The analysis of criteria for selecting patients with sinonasal malignancies for endoscopic surgery requires some special considerations. The therapeutic strategy should be devised by a multidisciplinary team including surgeons, medical oncologists, radiation oncologists, pathologists, and head and neck radiologists; additionally, the otolaryngologists involved should have a flawless understanding of the biology of the numerous lesions that can be encountered, of basic oncologic principles, and of the role, if any in the specific, of neoadjuvant or nonsurgical treatment. Whenever surgery is planned, it should be performed by a team with experience in endoscopic and external procedures who can cope with the need to modify the surgical strategy according to intraoperative findings. Cooperation with neurosurgeons is obviously required with any patient with a tumor encroaching upon the anterior skull base.

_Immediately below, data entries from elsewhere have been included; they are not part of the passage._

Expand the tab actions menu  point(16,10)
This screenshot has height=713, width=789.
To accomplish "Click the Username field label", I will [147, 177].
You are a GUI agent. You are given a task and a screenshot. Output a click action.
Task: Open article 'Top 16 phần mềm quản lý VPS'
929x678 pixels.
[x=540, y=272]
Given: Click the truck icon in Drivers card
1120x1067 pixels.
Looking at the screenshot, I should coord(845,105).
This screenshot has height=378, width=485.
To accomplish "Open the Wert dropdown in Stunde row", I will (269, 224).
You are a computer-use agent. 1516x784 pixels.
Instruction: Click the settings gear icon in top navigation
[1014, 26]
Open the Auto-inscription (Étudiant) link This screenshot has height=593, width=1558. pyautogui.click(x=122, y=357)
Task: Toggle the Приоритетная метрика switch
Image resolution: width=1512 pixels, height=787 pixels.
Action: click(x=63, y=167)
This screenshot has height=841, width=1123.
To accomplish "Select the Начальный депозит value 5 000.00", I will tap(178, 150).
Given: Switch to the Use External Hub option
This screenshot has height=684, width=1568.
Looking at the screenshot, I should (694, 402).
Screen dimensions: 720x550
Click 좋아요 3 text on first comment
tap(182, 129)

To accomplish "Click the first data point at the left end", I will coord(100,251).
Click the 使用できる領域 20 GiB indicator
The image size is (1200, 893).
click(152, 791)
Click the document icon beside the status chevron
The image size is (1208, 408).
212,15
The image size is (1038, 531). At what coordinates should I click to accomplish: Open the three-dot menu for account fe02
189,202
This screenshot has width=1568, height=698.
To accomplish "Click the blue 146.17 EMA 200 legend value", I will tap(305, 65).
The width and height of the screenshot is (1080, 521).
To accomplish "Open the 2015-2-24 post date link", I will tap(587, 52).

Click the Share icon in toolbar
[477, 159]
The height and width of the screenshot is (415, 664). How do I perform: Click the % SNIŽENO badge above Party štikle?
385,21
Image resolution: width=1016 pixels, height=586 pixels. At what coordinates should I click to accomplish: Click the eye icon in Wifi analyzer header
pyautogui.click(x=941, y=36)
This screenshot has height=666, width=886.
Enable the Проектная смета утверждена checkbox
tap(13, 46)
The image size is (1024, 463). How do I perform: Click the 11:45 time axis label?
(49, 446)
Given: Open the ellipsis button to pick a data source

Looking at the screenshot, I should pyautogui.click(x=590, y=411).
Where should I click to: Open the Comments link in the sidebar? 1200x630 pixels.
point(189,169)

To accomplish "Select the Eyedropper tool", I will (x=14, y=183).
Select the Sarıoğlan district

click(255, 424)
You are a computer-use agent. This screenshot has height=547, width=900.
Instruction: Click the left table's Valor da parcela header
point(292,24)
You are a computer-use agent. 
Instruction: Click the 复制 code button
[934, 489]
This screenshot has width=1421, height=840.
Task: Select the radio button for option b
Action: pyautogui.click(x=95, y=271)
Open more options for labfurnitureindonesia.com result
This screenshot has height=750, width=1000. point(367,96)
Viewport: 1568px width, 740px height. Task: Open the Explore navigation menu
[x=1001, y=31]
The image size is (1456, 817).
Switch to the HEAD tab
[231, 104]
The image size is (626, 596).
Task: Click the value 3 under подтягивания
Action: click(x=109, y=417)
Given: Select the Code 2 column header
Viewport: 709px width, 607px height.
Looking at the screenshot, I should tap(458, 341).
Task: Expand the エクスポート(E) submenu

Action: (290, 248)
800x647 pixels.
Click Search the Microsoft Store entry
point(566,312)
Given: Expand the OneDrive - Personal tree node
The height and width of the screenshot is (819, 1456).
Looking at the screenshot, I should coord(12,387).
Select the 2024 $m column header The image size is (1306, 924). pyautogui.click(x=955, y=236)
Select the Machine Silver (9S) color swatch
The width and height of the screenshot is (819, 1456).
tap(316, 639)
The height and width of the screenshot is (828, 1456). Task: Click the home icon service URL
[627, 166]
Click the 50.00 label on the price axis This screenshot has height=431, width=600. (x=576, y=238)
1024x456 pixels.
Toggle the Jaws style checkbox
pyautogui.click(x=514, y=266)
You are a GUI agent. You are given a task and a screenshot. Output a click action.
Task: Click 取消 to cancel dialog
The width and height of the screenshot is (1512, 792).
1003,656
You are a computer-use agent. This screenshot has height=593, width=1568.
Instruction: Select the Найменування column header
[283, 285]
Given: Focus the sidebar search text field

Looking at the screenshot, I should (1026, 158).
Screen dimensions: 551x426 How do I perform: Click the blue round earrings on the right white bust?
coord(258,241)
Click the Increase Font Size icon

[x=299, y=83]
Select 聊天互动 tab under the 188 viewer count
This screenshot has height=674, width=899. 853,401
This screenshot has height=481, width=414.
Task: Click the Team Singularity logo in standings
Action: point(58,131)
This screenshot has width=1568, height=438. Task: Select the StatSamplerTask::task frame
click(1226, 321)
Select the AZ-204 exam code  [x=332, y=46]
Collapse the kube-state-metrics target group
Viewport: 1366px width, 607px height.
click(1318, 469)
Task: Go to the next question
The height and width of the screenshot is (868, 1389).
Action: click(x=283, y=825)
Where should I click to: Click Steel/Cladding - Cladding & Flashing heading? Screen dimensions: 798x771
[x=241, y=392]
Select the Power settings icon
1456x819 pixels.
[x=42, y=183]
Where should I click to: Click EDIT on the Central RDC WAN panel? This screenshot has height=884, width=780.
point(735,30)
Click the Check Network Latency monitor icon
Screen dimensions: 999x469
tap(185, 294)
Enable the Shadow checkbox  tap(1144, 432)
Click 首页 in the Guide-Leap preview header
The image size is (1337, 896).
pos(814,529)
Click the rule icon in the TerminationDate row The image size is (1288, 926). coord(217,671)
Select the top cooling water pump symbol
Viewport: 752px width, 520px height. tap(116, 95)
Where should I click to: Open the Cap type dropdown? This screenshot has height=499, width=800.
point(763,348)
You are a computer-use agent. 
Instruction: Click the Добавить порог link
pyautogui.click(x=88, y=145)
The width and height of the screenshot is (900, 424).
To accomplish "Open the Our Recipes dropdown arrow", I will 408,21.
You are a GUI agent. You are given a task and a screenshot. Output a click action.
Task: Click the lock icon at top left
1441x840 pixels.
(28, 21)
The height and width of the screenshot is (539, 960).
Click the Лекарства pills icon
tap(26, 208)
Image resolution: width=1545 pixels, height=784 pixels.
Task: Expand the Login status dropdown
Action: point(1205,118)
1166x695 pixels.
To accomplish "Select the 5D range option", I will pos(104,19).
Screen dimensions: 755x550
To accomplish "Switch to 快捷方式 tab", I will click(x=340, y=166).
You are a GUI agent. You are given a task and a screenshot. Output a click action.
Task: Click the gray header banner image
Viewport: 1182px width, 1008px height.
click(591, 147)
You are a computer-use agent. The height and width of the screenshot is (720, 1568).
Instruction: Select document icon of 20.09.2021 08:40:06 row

The first experiences in endoscopic resection of sinonasal malignancies were, in general, limited to lesions involving the nasoethmoidal box, but not abutting the anterior skull base ( Fig. 43.6a ). In recent years, indications have been expanded to include tumors eroding the anterior skull base or invading the dura ( Fig. 43.6b–d ).36–38 The major contraindications to performing an exclusively endoscopic removal are nowadays extensive involvement of the brain and the need to extend dura resection well over the orbital roof, which limits the possibility of obtaining an adequate duraplasty ( Fig. 43.7 ). In these cases, as well as in tumors largely involving the frontal sinus, a subfrontal craniotomy needs to be combined (cranioendoscopic approach). Extension to the maxillary sinus walls besides the medial wall, nasal floor, soft tissues of the orbit, and/or lacrimal pathways requires that an external approach be used ( Fig. 43.8 ).
Caution
Current major contraindications of endoscopic approaches for malignant tumors include extensive brain (not just dura) involvement, extensive frontal sinus, lateral maxillary sinus, nasal floor, and orbital involvement, as well as extension laterally over the orbital roof.